[[ Input open ]]
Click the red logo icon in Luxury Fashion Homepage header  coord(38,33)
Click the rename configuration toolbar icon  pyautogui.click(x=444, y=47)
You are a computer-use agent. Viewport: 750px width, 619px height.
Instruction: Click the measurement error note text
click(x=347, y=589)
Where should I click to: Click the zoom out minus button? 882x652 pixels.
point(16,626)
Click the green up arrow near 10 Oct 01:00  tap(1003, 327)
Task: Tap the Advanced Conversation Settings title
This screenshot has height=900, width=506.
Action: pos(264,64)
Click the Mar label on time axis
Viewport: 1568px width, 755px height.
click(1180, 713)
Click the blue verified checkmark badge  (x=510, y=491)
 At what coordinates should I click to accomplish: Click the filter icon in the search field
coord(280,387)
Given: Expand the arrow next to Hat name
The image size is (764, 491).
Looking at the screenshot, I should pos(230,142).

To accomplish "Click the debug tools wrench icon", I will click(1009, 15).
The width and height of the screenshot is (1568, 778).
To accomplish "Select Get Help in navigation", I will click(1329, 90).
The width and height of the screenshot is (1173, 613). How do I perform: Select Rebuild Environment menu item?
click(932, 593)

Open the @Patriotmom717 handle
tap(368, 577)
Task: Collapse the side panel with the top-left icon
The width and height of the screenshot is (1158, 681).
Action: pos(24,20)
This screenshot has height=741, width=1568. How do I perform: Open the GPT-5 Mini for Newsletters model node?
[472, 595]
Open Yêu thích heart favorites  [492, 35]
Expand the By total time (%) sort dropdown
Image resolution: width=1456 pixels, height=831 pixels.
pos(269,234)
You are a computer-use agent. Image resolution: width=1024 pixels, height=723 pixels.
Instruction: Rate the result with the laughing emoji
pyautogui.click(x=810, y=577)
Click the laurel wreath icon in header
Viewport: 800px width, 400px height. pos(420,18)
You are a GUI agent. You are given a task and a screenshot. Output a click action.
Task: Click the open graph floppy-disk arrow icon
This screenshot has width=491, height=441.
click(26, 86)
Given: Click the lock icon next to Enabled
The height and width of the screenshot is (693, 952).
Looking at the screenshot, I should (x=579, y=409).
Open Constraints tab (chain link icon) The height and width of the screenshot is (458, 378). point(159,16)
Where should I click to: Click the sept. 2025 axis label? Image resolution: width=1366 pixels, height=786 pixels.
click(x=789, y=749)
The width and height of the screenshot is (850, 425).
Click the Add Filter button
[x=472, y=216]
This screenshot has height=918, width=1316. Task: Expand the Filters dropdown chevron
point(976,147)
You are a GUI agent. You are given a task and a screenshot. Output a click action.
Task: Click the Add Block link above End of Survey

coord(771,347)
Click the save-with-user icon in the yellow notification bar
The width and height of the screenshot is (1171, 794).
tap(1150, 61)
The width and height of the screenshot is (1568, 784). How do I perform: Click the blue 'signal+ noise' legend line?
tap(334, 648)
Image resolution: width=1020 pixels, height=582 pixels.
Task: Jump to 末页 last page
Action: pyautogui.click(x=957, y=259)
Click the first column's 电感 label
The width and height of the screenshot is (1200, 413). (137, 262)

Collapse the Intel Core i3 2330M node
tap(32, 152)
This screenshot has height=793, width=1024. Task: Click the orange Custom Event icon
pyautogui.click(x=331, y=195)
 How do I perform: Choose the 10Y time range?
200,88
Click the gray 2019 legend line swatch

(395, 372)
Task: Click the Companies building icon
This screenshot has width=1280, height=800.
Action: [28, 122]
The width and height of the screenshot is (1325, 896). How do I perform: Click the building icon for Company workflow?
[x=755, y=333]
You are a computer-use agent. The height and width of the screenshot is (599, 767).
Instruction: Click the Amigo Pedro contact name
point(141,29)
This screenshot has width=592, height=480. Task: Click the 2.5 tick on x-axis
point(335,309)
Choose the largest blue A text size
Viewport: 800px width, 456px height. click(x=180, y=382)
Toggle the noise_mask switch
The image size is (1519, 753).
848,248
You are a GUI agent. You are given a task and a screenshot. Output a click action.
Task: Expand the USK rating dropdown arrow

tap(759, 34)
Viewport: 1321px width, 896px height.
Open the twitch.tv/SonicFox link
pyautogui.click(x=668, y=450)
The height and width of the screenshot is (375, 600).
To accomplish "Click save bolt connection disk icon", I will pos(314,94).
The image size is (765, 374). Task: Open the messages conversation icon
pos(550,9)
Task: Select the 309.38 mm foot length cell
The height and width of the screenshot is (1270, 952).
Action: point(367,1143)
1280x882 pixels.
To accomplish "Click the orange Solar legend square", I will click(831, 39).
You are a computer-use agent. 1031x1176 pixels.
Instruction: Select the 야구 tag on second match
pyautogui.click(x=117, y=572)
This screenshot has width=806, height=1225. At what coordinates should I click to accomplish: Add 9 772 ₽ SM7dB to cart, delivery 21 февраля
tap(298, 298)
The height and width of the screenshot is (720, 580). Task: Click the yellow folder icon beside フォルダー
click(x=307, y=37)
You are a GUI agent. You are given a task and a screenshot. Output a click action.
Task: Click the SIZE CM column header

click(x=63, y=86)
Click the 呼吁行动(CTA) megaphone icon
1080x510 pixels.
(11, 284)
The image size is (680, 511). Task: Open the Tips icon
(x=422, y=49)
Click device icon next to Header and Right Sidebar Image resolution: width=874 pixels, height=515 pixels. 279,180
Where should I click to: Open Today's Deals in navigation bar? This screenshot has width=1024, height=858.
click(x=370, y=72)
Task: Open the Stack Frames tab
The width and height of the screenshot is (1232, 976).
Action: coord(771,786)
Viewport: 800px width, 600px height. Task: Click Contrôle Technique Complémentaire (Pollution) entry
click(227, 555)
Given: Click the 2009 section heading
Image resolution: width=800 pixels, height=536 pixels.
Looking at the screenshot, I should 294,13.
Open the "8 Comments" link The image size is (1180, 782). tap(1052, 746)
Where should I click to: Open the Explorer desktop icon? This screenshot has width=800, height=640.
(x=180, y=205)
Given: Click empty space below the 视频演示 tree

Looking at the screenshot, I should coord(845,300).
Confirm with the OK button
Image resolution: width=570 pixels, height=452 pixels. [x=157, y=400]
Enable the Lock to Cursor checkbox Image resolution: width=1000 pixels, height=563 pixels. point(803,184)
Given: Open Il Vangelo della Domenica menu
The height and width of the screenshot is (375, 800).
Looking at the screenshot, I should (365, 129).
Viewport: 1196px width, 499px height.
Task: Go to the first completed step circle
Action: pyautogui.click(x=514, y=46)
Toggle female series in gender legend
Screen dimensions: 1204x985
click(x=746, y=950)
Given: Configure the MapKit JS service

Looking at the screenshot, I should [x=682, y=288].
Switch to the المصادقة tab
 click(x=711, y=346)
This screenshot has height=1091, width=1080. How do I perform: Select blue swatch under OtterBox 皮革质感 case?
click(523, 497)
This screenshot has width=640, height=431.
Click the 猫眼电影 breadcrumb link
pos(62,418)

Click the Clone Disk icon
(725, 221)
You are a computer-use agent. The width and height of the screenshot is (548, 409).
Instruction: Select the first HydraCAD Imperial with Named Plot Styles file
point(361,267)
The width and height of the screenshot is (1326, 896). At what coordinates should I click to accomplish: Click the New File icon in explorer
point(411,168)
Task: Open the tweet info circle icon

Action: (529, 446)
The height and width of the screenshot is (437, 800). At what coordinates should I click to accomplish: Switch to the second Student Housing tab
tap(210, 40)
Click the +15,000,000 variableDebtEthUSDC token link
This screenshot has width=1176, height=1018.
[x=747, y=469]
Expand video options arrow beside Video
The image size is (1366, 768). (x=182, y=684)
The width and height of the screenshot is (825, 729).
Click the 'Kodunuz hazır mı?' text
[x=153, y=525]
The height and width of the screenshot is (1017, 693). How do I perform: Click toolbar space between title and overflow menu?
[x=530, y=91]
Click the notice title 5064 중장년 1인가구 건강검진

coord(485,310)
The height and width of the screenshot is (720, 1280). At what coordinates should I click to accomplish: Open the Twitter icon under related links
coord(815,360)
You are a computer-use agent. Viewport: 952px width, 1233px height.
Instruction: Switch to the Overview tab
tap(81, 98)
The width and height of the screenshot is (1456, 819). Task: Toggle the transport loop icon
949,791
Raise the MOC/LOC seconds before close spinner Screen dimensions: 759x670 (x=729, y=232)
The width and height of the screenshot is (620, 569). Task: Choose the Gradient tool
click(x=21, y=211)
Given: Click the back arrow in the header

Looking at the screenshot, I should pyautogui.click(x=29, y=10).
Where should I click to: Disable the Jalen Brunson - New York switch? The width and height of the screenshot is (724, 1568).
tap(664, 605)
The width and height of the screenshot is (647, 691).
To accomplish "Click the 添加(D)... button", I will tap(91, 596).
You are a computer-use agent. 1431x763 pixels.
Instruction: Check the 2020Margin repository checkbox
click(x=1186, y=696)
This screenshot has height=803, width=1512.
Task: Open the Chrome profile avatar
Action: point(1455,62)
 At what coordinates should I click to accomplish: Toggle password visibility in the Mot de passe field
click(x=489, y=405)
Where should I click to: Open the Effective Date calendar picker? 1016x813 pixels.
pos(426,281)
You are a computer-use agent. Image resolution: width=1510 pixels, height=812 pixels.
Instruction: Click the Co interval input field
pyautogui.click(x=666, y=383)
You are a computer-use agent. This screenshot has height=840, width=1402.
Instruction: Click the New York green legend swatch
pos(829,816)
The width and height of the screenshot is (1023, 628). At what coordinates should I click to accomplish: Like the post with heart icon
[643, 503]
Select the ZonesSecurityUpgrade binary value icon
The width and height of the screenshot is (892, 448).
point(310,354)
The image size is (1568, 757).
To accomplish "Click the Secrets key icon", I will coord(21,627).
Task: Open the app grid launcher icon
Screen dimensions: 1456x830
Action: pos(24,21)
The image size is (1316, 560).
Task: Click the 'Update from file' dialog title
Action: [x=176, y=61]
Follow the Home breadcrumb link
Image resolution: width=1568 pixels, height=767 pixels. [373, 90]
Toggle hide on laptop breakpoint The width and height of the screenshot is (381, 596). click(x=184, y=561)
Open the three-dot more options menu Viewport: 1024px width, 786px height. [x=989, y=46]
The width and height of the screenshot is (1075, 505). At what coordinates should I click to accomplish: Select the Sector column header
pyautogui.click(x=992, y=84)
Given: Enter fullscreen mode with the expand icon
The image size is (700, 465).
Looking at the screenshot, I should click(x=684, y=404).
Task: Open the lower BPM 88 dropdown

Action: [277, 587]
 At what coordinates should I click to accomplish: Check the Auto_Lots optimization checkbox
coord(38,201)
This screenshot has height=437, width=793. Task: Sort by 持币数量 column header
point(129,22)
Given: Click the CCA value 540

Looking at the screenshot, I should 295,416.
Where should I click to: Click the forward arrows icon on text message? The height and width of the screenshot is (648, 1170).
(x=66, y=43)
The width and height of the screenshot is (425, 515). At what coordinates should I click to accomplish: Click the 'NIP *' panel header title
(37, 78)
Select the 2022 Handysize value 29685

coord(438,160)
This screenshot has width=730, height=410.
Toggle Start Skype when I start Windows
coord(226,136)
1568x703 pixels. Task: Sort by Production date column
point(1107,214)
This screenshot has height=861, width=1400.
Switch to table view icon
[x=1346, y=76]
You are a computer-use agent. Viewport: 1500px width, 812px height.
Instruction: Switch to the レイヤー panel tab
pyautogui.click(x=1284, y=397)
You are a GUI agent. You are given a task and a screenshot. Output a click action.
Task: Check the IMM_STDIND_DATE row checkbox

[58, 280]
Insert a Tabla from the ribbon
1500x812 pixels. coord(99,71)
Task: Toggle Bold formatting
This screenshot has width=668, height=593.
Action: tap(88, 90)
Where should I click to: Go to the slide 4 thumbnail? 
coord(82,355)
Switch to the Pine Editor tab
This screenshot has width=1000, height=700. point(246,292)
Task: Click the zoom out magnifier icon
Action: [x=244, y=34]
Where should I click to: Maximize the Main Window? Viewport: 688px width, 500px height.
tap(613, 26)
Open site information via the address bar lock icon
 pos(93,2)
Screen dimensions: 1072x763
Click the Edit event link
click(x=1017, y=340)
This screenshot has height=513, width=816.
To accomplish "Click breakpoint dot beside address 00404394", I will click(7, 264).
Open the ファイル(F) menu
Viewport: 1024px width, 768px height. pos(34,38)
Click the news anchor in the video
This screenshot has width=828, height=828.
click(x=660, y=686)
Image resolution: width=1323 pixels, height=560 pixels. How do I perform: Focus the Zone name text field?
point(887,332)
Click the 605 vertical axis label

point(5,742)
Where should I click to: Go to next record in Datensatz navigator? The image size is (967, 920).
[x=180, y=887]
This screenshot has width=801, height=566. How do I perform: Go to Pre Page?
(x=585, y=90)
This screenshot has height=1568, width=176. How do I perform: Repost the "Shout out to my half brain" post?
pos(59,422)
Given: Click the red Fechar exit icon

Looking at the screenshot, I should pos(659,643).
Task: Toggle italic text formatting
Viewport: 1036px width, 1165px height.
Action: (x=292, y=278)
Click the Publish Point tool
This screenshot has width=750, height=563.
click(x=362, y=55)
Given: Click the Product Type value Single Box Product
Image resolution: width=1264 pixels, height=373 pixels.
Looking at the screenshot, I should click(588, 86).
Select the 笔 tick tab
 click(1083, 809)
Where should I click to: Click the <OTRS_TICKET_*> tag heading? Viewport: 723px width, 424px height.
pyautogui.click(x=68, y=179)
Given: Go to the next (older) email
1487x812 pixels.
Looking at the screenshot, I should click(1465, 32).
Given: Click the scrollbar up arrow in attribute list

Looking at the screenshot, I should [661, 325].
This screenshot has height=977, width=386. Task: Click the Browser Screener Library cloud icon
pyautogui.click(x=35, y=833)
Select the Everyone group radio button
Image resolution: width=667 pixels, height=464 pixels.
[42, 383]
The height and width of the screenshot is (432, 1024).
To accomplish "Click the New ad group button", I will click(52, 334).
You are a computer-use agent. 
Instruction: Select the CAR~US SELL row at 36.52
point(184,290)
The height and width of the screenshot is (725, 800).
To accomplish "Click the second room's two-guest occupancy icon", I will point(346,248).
[[ Input closed ]]
Which lines above include "breakpoint"? Show each of them by copying it.

Completed task:
Toggle hide on laptop breakpoint The width and height of the screenshot is (381, 596). click(x=184, y=561)
To accomplish "Click breakpoint dot beside address 00404394", I will click(7, 264).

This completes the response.